## Source
Tyler Durden's picture




 

Submitted by Charles Hugh-Smith of OfTwoMinds blog,

The Fed's substitution of debt for income has only doomed the nation to a deeper, more painful realignment of real income and expenses.

The economic "recovery" has been based on a simple premise: debt can be substituted for income with no ill effects. As real household incomes have declined, the legitimate foundation of additional spending--more income--has eroded for the bottom 90%.

Even the ephemeral foundation of additional debt-based spending--the Fed's beloved wealth effect--has eroded for all but the thin layer at the very top of the wealth pyramid.

To replace this diminished income, the Status Quo has substituted debt as the source of additional spending: household debt, corporate debt and government debt.

But debt is not income. Rather, debt requires income to be diverted to pay interest and principal. So substituting debt for income ends up further depleting declining income.

This scheme of keeping a bloated, inefficient Status Quo afloat with debt is not a success--it's a failure on an epic scale.

Let's start by reviewing household income, which has declined in real (adjusted for inflation) terms. The drop in real income is across the board; those in the top rungs have experienced a smaller relative decline than their lower-income brethren, but they still has less purchasing power than they did six years ago.

Here's another look at the same basic data:

Here's real median household income:

Some apologists claim median income doesn't reflect how well most households are doing in the New Normal. As researchers Piketty and Saez found, the gains in income have all accrued to the top 10%. So while this might be good news for Porsche dealerships in wealthy enclaves, it doesn't follow that the economy is healthy because a relative handful of households are doing very well for themselves.


If we add up all debt--household, finance, corporate and government--we see debt has soared and growth has stagnated: this is a classic case of diminishing returns as more debt is required to add each additional increment of GDP.

At some point, additional debt is taken on to simply make interest payments; at that juncture, there is no consumption/buying taking place with the new debt: it's simply keeping the borrower out of default.

The Fed has pulled out all the stops to reflate the housing and stock market bubbles, as a means of boosting the wealth effect, i.e. the belief that people who see their homes and 401K accounts rising will feel wealthier and therefore more likely to borrow and spend money on stuff they don't need.

Housing has entered an echo-bubble:

But alas, these unprecedented Fed-inflated bubbles haven't pushed household wealth up to previous levels. The power of the wealth effect is greatly diminished when wealth has yet to recover to previous levels.


source: Wealth Levels, Wealth Inequality And The Great Recession (PDF)

Even the top 10% have seen their real wealth decline sharply from the peak in 2007. So much for the wealth effect, which can only work on those with short memories.

## Written task
In the article on debt and household income, which researchers found that the income gains have all gone to the top 10%?

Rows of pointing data
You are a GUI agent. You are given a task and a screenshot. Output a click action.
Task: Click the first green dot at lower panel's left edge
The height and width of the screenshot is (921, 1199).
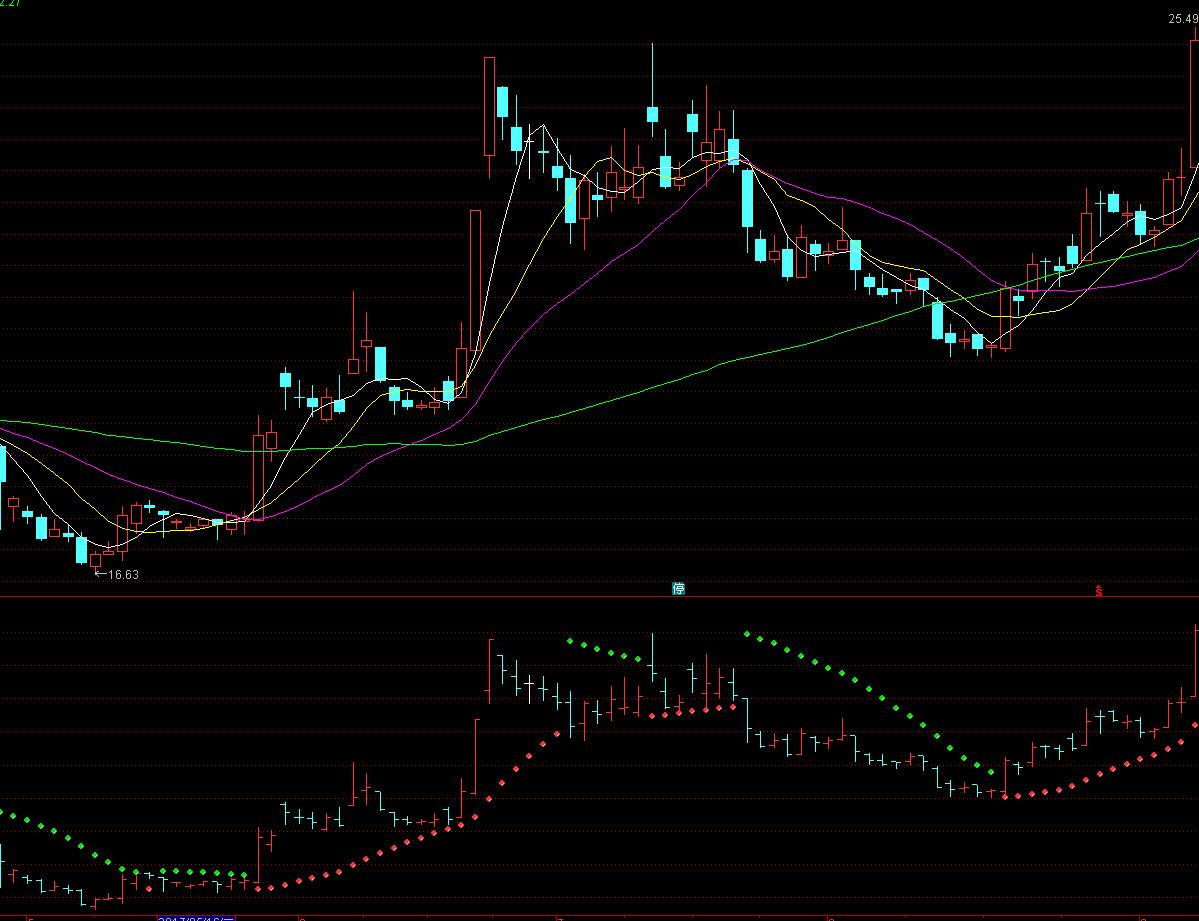point(2,812)
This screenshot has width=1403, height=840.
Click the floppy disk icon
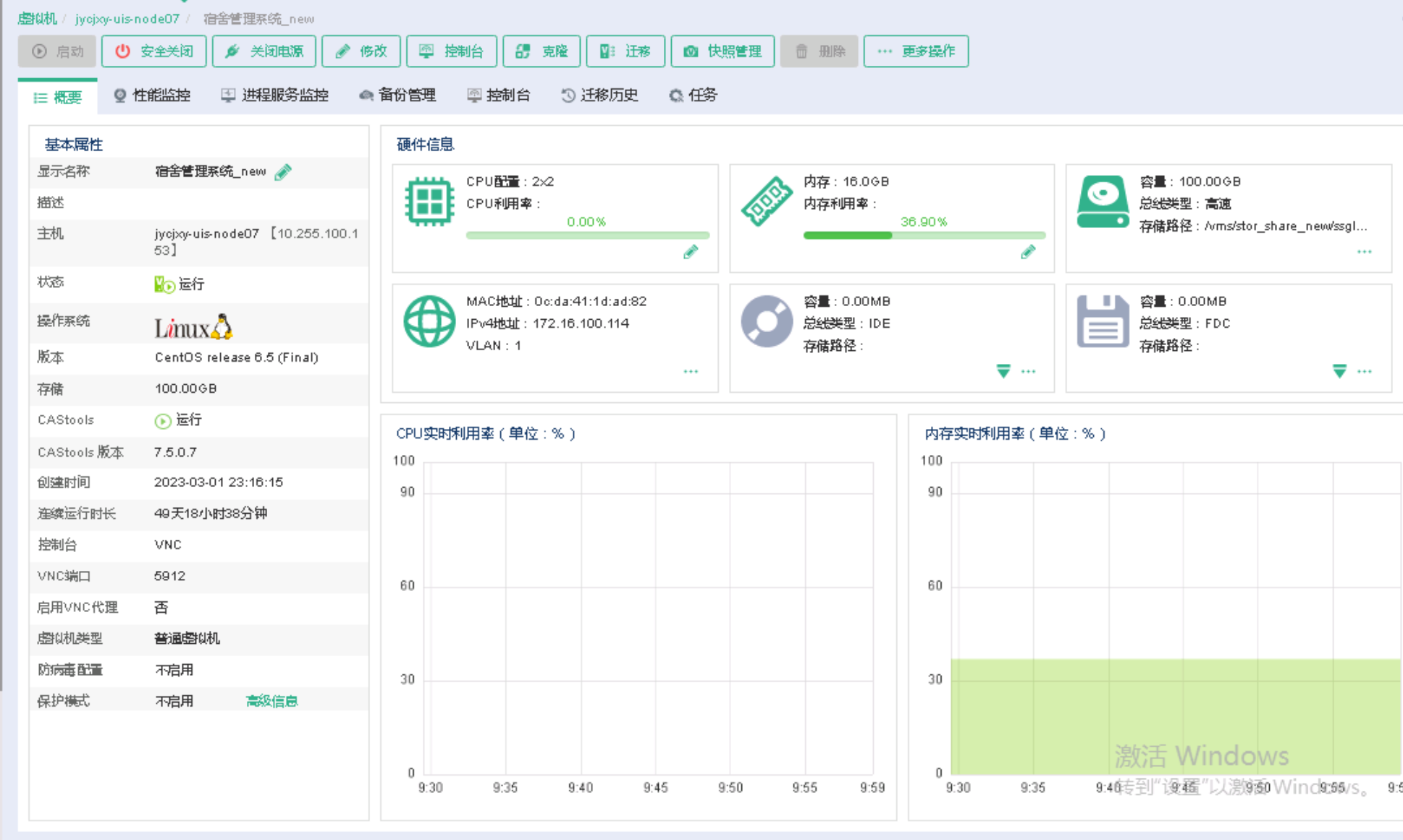tap(1103, 321)
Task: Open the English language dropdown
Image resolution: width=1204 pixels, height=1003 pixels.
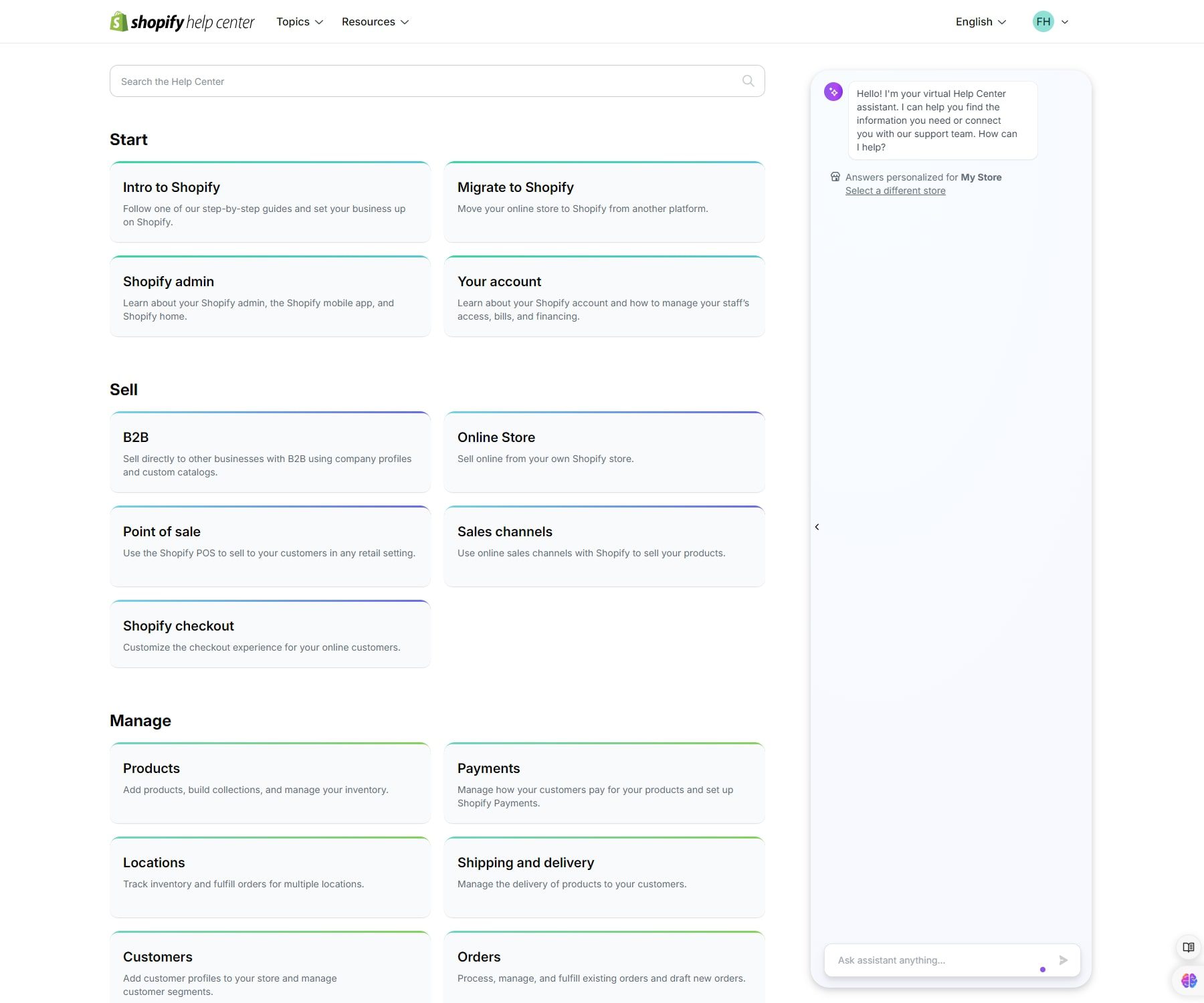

## Task output
Piketty and Saez.